The experiment uses a technique called intensity mapping to detect very low energy light waves from dust and gas in the early universe. The goal is to answer fundamental questions about the universe: how and when did the first stars and galaxies in the universe form? What were these first stars made out of? How much energy did they release?

“We have a good understanding of the properties of galaxies up to about 10 billion years ago,” said Victoria Butler, an astrophysical sciences and technology Ph.D. student from Jefferson, Maine, who has been working on TIME for the past two years. “After that time, and for a narrow window in the history of the universe, they are much harder to see with other instruments. TIME is able to look at the gas and dust within these galaxies, allowing us to see what was fueling star formation, how much of it was there, where it was located, and how it transformed through that time period.”

Butler has been working on implementing software designed to control the instrument under the guidance of Assistant Professor of Physics Michael Zemcov, who has been a TIME co-investigator since 2014. Parts of the instrument were designed and built at RIT’s Center for Detectors by a group of senior RIT engineering students as part of their final project in collaboration with Ryan Kavanagh, a first-year physics student from Fairport, N.Y.
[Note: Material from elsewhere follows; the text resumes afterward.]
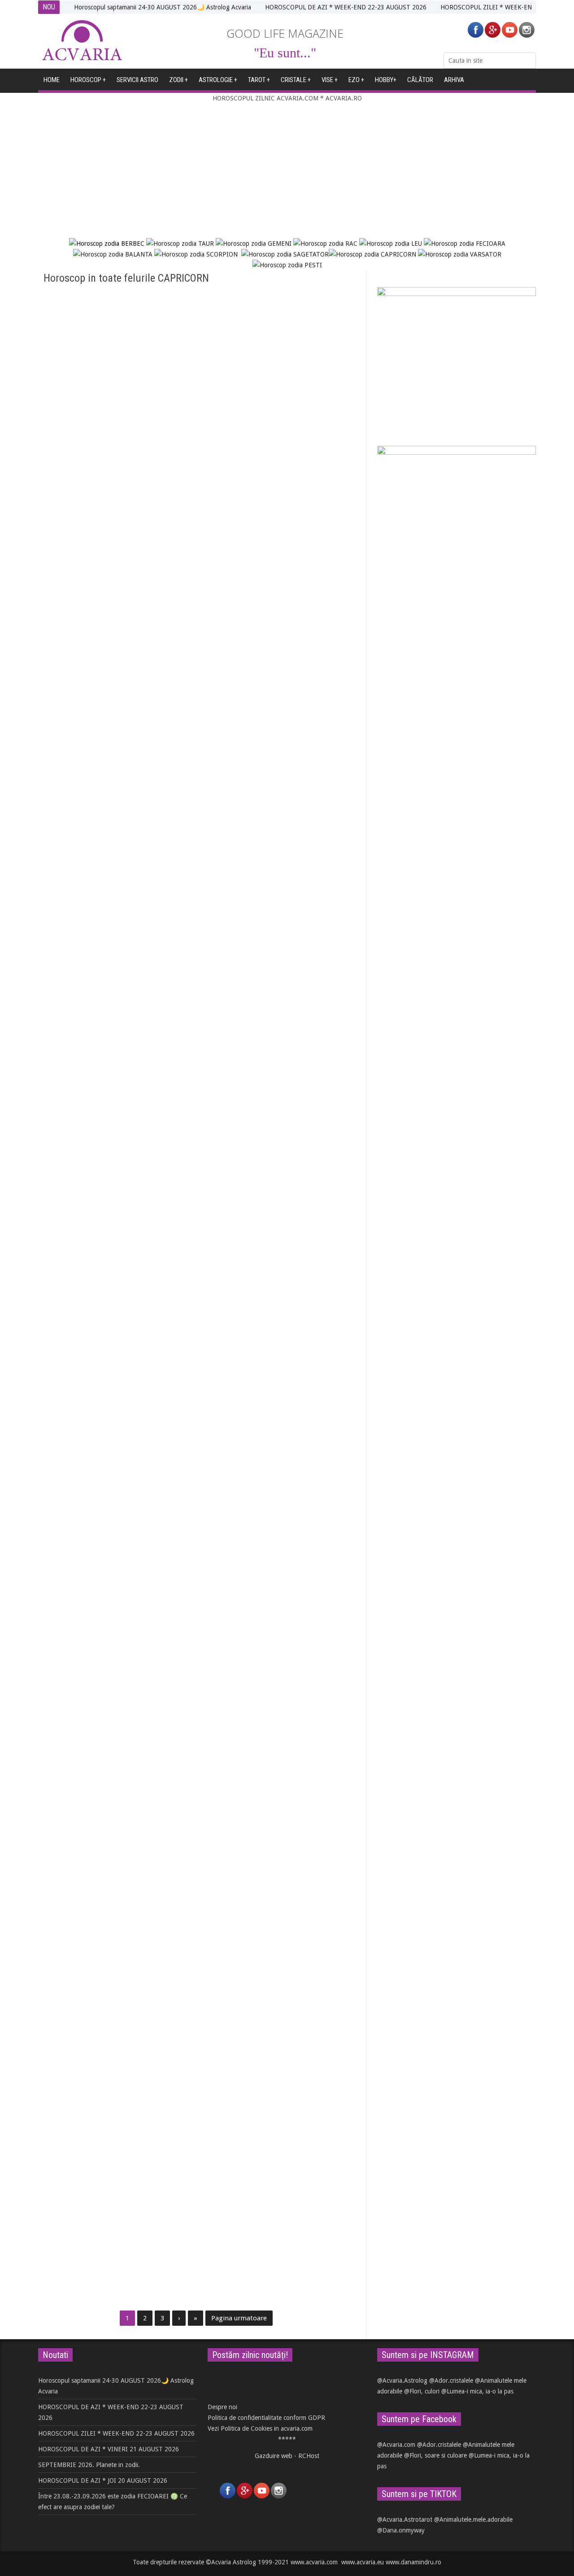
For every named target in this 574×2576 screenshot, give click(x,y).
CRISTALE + (296, 80)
Butler spent 10 weeks on Kitt Peak testing to see how well TIME’s detectors could see Mars, Venus and Jupiter during an engineering run. Since the planets are relatively bright, they make it easy to see how well focused the telescope and instrument optics are, whether or not they are centered within the image and which of the almost 2,000 detectors were able to see them. The detectors used by TIME are bolometers cooled to almost -460 degrees Fahrenheit. These extreme temperatures make the detectors more sensitive to small changes in energy caused by the collected photons.
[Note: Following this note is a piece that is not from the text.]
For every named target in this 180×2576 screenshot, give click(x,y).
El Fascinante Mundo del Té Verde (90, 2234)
The engineering run was a success despite challenges caused by snowstorms that caused officials to evacuate the mountain and downed powerlines. Zemcov, who joined Butler on Kitt Peak for a week in March, remarked how the mundane aspects of life can be the biggest obstacles to advanced science. “It’s funny to think we’re trying to detect photons from the other side of the universe and what is really limiting us is the bad weather, the fact people have to stay in cabins on top of the mountain, and getting power to the telescope,” he said.

TIME is now returning to its lab back at Caltech where improved detectors are being developed for the first observation run in the winter of 2019. In the meantime, the researchers will analyze data collected from this run to determine noise properties of the instrument and telescope that would make it harder to see the science objects we are looking for.